Fed: Same game, different rules

The Federal Reserve at its policy meeting on 16th June, whether inadvertently or by design, reset financial markets’ clocks.

The dust has since settled somewhat, with US short-end and long-end yields, the US Dollar and S&P 500 trading sideways for the past couple of sessions. When looking at the past month, hawks, doves, bulls and bears can all claim at least a partial victory.

The million Dollar question remains when the Federal Reserve will start tapering its asset purchases and hiking its policy rate. FOMC members will undoubtedly try to refine their thoughts in coming weeks, as will Chairperson Powell today in his testimony before the Joint Economic Committee. 

But the next big hurdle for markets is Friday’s release of PCE-inflation data for May. Markets in May glided past US inflation data releases largely unscathed, in line with our forecasts, but the financial landscape has undergone a paradigm shift in the past week.

Our view is that that unless PCE-inflation in May surprises materially to the upside, US short-end yields may retrace somewhat and the Dollar give back some its recent gains – but this is admittedly not a high conviction call.

The Federal Reserve’s anonymous dot-charts have their limitations but for now we are sticking to “our core scenario that the Federal Reserve will only start tapering its monthly asset purchases in 2022 and only start hiking its policy rate in 2023”.

We also think that that the gap between the start of the taper and the start of the rate hiking cycle will likely be materially shorter than the 24 months gap in 2013-2015.

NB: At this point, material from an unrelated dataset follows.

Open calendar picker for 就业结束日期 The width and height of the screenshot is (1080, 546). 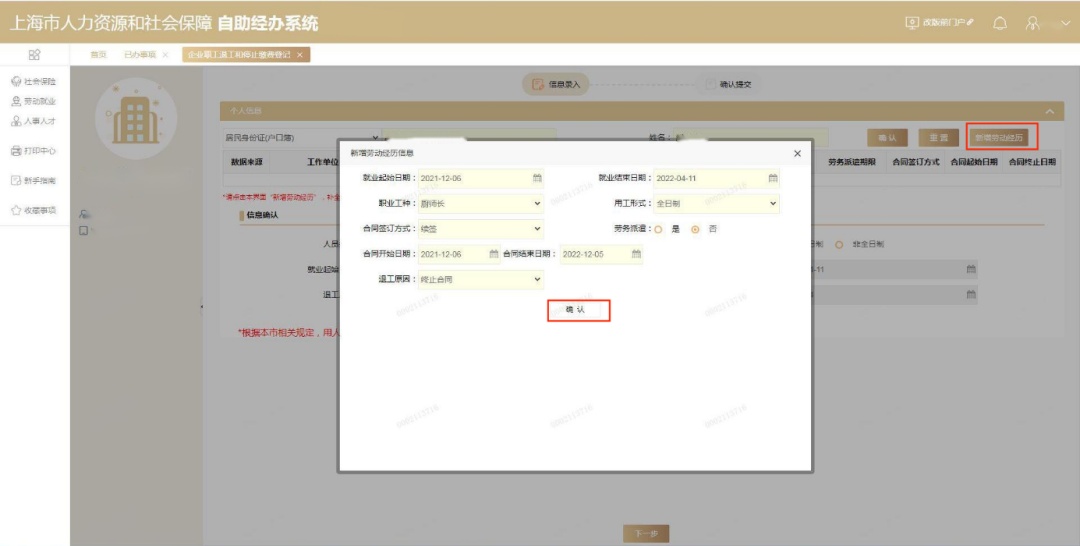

Our next FIRMS report will focus on Sterling and Euro, which are drawn level as we approach half-time. Sterling has at the margin dominated the encounter in the past month, with the GBP/EUR cross currently trading around 1.168 – the upper half of a still depressingly narrow 18-week range of just 2.7%. We think Sterling will continue to slowly pull ahead in Q3 before losing steam in Q4.